Lecture 10/14

Sample Size Determination

Motivation

Consider the situation where you would like to estimate a population parameter to some "level of accuracy" for a particular "level of confidence". You know that a probability sample is necessary but you do not know the minimum sample size necessary to achieve the desired accuracy and confidence.

This is the sample size determination problem. We may utilize confidence interval theory to determine the sample size. We do so by treating the "level of accuracy" as the plus/minus amount in our confidence interval expression and solving for n.

Definition (m_y)

Let n denote the sample size, D the level of accuracy and a the level of confidence. An a% confidence interval for the population parameter m_ymay be expressed thus:

L': ybar- D

U': ybar + D

where:

D = z_a(s_ybar) = z_a(s_y/sqrt(n))

hence, squaring and rearranging terms:

D² = z_a²(s_y²/n)

n = z_a²(s_y²/D²)

Note that s_y is unknown. However, we may address this in one of three ways:

s_y may be available from another study.
The range (i.e. R=max - min) may be available from another study in which case we estimate s_y=R/4.
Conduct a pilot study. That is, select a small sample and determine s_y from the sample.

Note: You will always round up to the nearest integer. Rounding down does not make sense since you would merely be ensuring that your sample is fractionally too small to achieve the accuracy and confidence required.

Problem:

Consider the disk drive problem. You would like to estimate the seek time of disk drives to an accuracy of 0.01ms with 95% confidence.
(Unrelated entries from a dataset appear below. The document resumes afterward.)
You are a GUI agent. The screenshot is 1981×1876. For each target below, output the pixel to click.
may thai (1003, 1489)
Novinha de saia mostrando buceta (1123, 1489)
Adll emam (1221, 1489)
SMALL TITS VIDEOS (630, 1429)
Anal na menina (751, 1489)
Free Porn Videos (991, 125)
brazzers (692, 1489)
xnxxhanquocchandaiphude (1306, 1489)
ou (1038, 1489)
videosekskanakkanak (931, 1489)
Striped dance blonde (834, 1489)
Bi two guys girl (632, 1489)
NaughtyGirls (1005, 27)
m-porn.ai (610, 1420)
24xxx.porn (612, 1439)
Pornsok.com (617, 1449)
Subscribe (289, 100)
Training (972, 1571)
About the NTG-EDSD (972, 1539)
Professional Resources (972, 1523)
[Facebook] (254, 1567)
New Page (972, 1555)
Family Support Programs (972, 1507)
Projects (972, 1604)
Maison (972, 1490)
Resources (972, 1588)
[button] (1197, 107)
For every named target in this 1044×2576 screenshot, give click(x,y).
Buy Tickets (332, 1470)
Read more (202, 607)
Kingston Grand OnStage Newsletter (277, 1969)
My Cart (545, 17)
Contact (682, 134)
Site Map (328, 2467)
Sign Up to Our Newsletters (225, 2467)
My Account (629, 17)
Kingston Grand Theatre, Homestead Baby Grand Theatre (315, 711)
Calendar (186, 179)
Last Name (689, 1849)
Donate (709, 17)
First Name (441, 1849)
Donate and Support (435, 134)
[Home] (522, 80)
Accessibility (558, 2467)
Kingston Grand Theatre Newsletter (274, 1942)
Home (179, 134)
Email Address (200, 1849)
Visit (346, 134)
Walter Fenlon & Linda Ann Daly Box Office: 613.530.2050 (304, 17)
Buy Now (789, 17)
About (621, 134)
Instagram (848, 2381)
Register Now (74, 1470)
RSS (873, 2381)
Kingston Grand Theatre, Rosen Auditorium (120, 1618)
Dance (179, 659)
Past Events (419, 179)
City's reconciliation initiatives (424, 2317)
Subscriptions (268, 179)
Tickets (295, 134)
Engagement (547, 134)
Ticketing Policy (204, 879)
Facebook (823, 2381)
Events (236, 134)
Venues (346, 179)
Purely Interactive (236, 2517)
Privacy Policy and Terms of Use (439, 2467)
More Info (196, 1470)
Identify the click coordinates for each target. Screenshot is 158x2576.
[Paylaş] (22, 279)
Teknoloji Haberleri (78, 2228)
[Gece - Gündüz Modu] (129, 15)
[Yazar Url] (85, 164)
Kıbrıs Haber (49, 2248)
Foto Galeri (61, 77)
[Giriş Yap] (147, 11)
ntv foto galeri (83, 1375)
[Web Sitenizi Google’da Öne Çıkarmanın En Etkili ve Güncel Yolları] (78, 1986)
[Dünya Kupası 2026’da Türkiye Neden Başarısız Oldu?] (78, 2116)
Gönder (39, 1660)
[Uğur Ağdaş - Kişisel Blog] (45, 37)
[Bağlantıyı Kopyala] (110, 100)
What is the minimum sample size required to achieve this level of accuracy and confidence. Assume that a previous study indicates that seek times range between 9.8ms and 10.2ms.

Solution:

Since a is 95% then z_a=1.95. We may estimate s_y from the range R. That is, R=10.2-9.8=0.4 hence s_y=R/4=0.1. Also, D = 0.01 and so n=1.95²(0.1²/0.01²)=380.25. Since you always round up, 381 drives are required to achieve a level of accuracy of 0.01 with 95% confidence.